Demonstrate how to run a simulation.
Show how to use HPMC integrator properties to examine the acceptance ratio.
Explain that short simulations at low density effectively randomize the system.
Boilerplate Code¶
[1]:
import math
import hoomd
The render
function in the next (hidden) cell will render a snapshot using fresnel. Find the source in the hoomd-examples repository.
Method¶
The previous section of this tutorial placed all the particles on a simple cubic lattice. This is a convenient way to place non-overlapping particles, but it starts the simulation in a highly ordered state. You should randomize the system enough so that it forgets this initial state and self-assembly can proceed without influence from the initial condition.
You cannot draw random numbers trivially for the particle positions, as that will result in overlaps between particles. Instead, start from the lattice and use HPMC to move particles randomly while ensuring that they do not overlap. In low density configurations, like the lattice generated in the previous section, a short simulation will quickly randomize the system.
Set up the Simulation¶
The following code block creates the Simulation, configures the HPMC integrator, and initializes the system state from lattice.gsd
as has been discussed in previous sections in this tutorial:
[4]:
cpu = hoomd.device.CPU()
simulation = hoomd.Simulation(device=cpu, seed=20)
mc = hoomd.hpmc.integrate.ConvexPolyhedron()
mc.shape['octahedron'] = dict(
vertices=[
(-0.5, 0, 0),
(0.5, 0, 0),
(0, -0.5, 0),
(0, 0.5, 0),
(0, 0, -0.5),
(0, 0, 0.5),
]
)
simulation.operations.integrator = mc
simulation.create_state_from_gsd(filename='lattice.gsd')
Run the Simulation¶
Save a snapshot of the current state of the system. This tutorial uses this later to see how far particles have moved.
[5]:
initial_snapshot = simulation.state.get_snapshot()
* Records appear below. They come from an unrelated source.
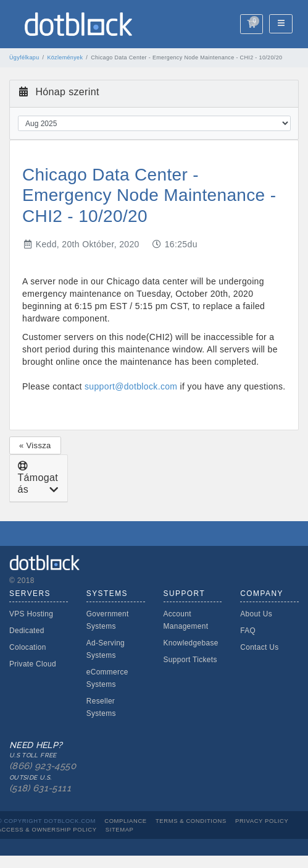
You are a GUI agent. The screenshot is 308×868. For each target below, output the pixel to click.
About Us (256, 614)
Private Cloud (33, 664)
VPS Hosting (31, 614)
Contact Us (259, 647)
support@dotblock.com (131, 386)
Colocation (28, 647)
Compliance (125, 820)
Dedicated (27, 631)
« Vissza (35, 445)
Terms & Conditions (191, 820)
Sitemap (120, 829)
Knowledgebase (191, 643)
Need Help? (44, 767)
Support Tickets (190, 660)
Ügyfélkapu (24, 57)
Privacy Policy (262, 820)
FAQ (248, 631)
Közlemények (65, 57)
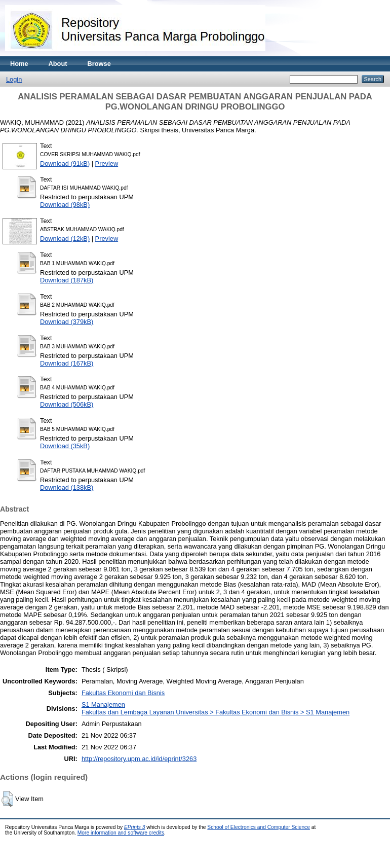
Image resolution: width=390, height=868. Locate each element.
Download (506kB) (66, 404)
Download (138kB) (66, 487)
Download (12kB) (65, 238)
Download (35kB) (65, 446)
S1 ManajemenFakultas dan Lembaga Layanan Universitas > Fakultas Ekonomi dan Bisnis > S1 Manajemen (215, 708)
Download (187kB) (66, 280)
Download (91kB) (65, 163)
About (58, 63)
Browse (99, 63)
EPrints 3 (135, 827)
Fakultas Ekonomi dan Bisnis (123, 693)
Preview (107, 163)
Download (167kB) (66, 363)
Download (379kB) (66, 321)
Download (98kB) (65, 204)
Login (14, 79)
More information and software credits (121, 833)
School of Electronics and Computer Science (258, 827)
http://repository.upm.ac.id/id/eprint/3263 (139, 758)
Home (19, 63)
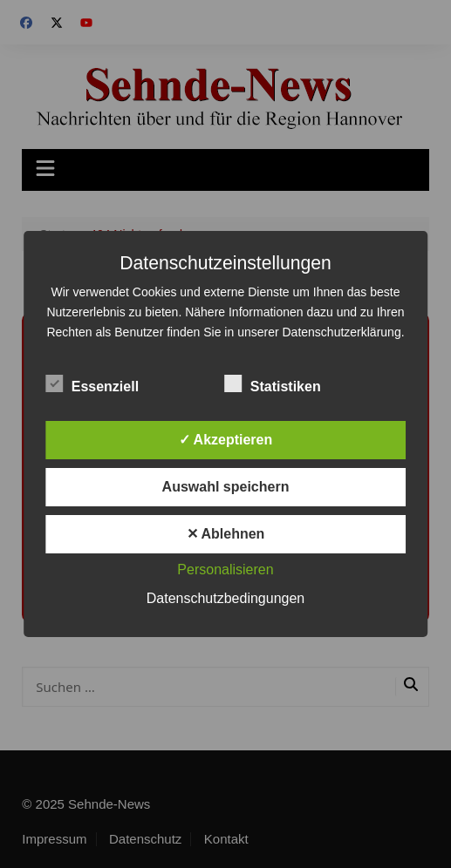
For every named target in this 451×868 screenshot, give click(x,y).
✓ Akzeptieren (226, 439)
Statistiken (272, 383)
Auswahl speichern (226, 486)
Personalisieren (225, 569)
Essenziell (92, 383)
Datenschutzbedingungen (225, 598)
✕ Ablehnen (226, 533)
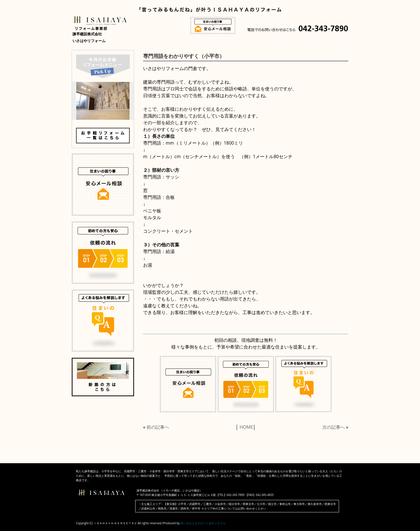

Run the simulation to randomize the particle positions and orientations. The run
method takes the number of steps to run as an argument. 10,000 steps is enough to randomize a low density system:
[6]:
simulation.run(10e3)
You can query properties of the HPMC integrator to see what it did. translate_moves
is a tuple with the number of accepted and rejected translation moves. The acceptance ratio, the fraction of attempted moves which are accepted, is very high at this low density.
[7]:
mc.translate_moves
[7]:
(2412359, 147260)
[8]:
mc.translate_moves[0] / sum(mc.translate_moves)
[8]:
0.9424680001203304
rotate_moves
similarly provides the number of accepted and rejected rotation moves.
[9]:
mc.rotate_moves
[9]:
(2489315, 71066)
[10]:
mc.rotate_moves[0] / sum(mc.rotate_moves)
[10]:
0.9722439746272137
overlaps
reports the number of overlapping particle pairs in the state. There are no overlaps in the final configuration:
[11]:
mc.overlaps
[11]:
0
The Final Configuration¶
Look at the final particle positions and orientations and see how they have changed:
[12]:
final_snapshot = simulation.state.get_snapshot()
render(final_snapshot)
[12]:
[13]:
initial_snapshot.particles.position[0:4]
[13]:
array([[-3.5999999 , -3.5999999 , -3.5999999 ],
[-3.5999999 , -3.5999999 , -2.4000001 ],
[-3.5999999 , -3.5999999 , -1.20000005],
[-3.5999999 , -3.5999999 , 0. ]])
[14]:
final_snapshot.particles.position[0:4]
[14]:
array([[-0.34045062, -3.40372881, 0.97162443],
[ 0.37658316, 2.24546797, -1.57884474],
[ 2.89672535, -0.69444436, -3.18158696],
[-1.60254438, -1.12832378, -0.05738665]])
[15]:
initial_snapshot.particles.orientation[0:4]
[15]:
array([[1., 0., 0., 0.],
[1., 0., 0., 0.],
[1., 0., 0., 0.],
[1., 0., 0., 0.]])
[16]:
final_snapshot.particles.orientation[0:4]
[16]:
array([[-0.1604707 , 0.00679003, 0.56703214, 0.80788464],
[ 0.30537333, 0.06005637, 0.66613445, -0.6777944 ],
[-0.83000904, -0.09179543, 0.40795323, -0.36909723],
[ 0.52359268, -0.49392678, -0.68970674, -0.07868712]])
The particle positions and orientations have indeed changed significantly, telling us that the system is well randomized.
Save the final configuration to a GSD file for use in the next stage of the simulation:
[17]:
hoomd.write.GSD.write(state=simulation.state, mode='xb', filename='random.gsd')
The next section of the tutorial takes random.gsd
and compresses it down to a higher density.